Quand un incident au parloir concerne une personne prévenue, la direction de l’établissement peut décider d’une suspension provisoire, le temps d’en informer le juge en charge de l’affaire pénale qui seul est en droit de prononcer une sanction définitive. Cette mesure provisoire prend alors fin avec la décision du juge – qui peut l’annuler, ou décider de prendre une sanction (suspension ou retrait du permis de visite). En théorie… Il arrive en effet que les sanctions provisoires prononcées par les chefs d’établissement ne soient jamais validées par un juge, soit qu’il n’ait pas pris le temps de répondre – la loi ne prévoit pas de délai légal –, soit que l’information ne lui ait pas été transmise. Monsieur A., dont le frère était en détention provisoire à la maison d’arrêt de Blois, a été confronté à cet abus de pouvoir. En mars 2018, il a tenté d’introduire un chargeur de téléphone portable en détention. Informé de l’incident, le chef d’établissement lui a adressé une décision de suspension d’un mois de son permis de visite sans en avoir au préalable informé le juge d’instruction compétent. Saisi par Monsieur A., le tribunal administratif d’Orléans a bien annulé la décision du chef d’établissement mais, comme dans de nombreux cas, bien après la fin de la sanction(3).

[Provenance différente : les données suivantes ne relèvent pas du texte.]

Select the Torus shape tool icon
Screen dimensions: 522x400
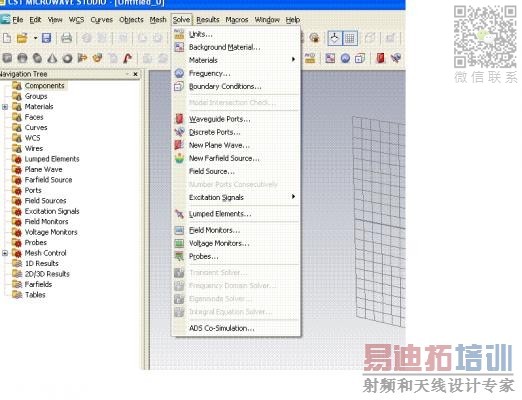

Si Monsieur A., Julie L., Éléonore F. ou Florie R. ont tous obtenu gain de cause, rares sont les personnes qui, confrontées à ces abus, tentent de faire valoir leurs droits devant les tribunaux. Combien sont ceux qui, mal informés de leurs droits ou découragés par la complexité de la procédure, sont ainsi empêchés de voir leur proche pendant toute la durée de son incarcération ? Bien trop nombreux, à n’en pas douter.

par Amid Khallouf


Une interminable attente

Une fois la demande de permis déposée, les personnes détenues et leurs proches doivent s’armer de patience. D’après une enquête réalisée par l’Uframa en 2017, il s’écoule en moyenne un mois entre le dépôt de la demande et l’obtention du permis de visite. Une fois le permis en poche, une seconde étape reste à franchir : la prise de rendez-vous au parloir. Deux solutions s’offrent aux visiteurs : le téléphone ou les bornes de réservation. Ces dernières sont installées dans les locaux d’accueil des familles et peuvent être utilisées dès la prise du deuxième rendez-vous*. Quand elles fonctionnent : il est fréquent que les bornes soient en panne, contraignant les visiteurs à se rendre dans une autre prison, même lointaine, pour tenter de faire leur réservation. Les lignes téléphoniques dédiées sont en effet la plupart du temps saturées, si bien que les personnes doivent patienter des heures au bout du fil – deux en moyenne, d’après l’enquête de l’Uframa. De quoi décourager. À la prison de Bonneville, ou les bornes dysfonctionnent régulièrement, le standard téléphonique n’était il y a peu ouvert qu’entre 10 h et 11 h du mardi au vendredi. Certaines personnes ont ainsi témoigné avoir passé des centaines d’appels, plusieurs jours d’affilés, avant d’obtenir un interlocuteur. L’administration pénitentiaire a pris acte des doléances des familles en ajoutant un créneau supplémentaire d’une heure pour la réservation téléphonique et en remplaçant les deux bornes défectueuses. Mais d’après l’association qui gère l’accueil des familles, le problème persiste. D’autant que l’une des deux bornes est à nouveau hors-service et que sa réparation ne semblait, début décembre, pas être à l’ordre du jour.
* Le premier rendez-vous s’effectue obligatoirement par téléphone. 

(1) Circulaire du 20 février 2012 relative au maintien des liens extérieurs des personnes détenues.
(2) Note DAP du 4 décembre 1998.
(3) Tribunal administratif d’Orléans, 14 juin 2018, n°1801174.